Fragmento del documento:
>>>>

TEA tenía otra exposición abierta (una gran retrospectiva) que desvela parte de la creatividad de las islas, y conecta con otro punto alejado de España, Salamanca, donde Pedro Garhel (1952-2005) impartió clases y dejó huella al ser un pionero del videoarte, directamente entroncado con la Movida y con el resurgir del arte contemporáneo en el país. Todo un iniciado del arte multimedia en España cuando en la primera mitad de los setenta, junto con Rosa Galindo, centrara su labor en la investigación de otros modos de expresión que le llevó a la performance y prácticas basadas en el cuerpo como soporte y herramienta de creación. Su retrospectiva, que ya estuvo en 2010 en el DA2 salmantino, viaja, o mejor dicho, regresa a casa hasta el 23 de octubre. Inaugurada el pasado mes de julio en el TEA, es una de las grandes exposiciones originales del centro.

<<<<

Entradas guardadas
>>>>

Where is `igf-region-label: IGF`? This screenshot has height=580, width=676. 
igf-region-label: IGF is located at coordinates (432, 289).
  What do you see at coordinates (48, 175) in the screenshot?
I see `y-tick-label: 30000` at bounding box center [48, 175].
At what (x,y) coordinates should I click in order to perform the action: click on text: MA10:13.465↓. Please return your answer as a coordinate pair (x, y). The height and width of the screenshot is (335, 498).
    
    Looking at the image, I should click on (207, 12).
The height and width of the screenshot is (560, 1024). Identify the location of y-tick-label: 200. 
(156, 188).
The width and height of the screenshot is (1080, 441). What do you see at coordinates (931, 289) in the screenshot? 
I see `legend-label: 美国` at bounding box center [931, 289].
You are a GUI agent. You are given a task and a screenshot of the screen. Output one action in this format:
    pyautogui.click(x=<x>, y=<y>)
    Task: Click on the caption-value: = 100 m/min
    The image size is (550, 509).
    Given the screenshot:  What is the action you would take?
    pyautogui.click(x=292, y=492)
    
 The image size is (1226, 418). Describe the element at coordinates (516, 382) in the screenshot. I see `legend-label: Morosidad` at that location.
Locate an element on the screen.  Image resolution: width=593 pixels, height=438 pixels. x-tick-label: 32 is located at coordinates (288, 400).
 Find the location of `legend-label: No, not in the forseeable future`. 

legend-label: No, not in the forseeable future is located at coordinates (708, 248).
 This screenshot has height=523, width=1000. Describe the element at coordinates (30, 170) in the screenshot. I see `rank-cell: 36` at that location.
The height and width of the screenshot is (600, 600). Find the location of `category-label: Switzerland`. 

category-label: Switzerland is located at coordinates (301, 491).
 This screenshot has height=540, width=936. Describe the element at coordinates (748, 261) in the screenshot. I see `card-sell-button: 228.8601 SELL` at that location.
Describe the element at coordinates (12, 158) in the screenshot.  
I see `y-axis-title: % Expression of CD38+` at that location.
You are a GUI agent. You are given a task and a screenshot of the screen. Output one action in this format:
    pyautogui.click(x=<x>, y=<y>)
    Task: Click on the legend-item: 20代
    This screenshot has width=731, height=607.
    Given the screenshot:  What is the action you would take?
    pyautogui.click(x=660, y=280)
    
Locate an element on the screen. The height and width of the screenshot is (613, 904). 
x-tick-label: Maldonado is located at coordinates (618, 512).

<<<<

Actividades:
1. Según el fragmento sobre Pedro Garhel, ¿qué lo condujo a la performance y a las prácticas basadas en el cuerpo? Responde en una a tres oraciones.
2. Contesta estas preguntas con datos del fragmento sobre Pedro Garhel:
(a) ¿En qué año estuvo la retrospectiva en el DA2 salmantino?
(b) ¿Hasta qué fecha permanece abierta?
(c) ¿En qué mes se inauguró en el TEA?
3. Prosigue el fragmento sobre Pedro Garhel a partir de su última oración.
Los registros no tienen relación con el fragmento sobre Pedro Garhel.

Soluciones:
1. Lo condujo la investigación de otros modos de expresión, en la que centró su labor junto con Rosa Galindo en la primera mitad de los setenta. En esas prácticas, el cuerpo funcionaba como soporte y herramienta de creación.

2.
(a) En 2010.
(b) Hasta el 23 de octubre.
(c) En el mes de julio.

3.
FOTOS: L. C. Prieto

La muestra ‘Pedro Garhel. Retrospectiva’, comisariada por Karin Ohlenschläger, reúne gran parte del universo creativo de este artista al que se le rinde tributo al tiempo que se difunde su trabajo y su particular punto de vista, siempre pegado a los continuos cambios de la sociedad en la que vivió. Y siempre con la tecnología como vara de medir, como una parte incrustada más de nuestra identidad como sujetos. Es decir: le tocó vivir una época en la que humano y técnica se fusionan, y él adoptó el videoarte como mejor herramienta. Horarios: de martes a domingo de 10.00 a 20.00 horas, lunes cerrado. Gratis.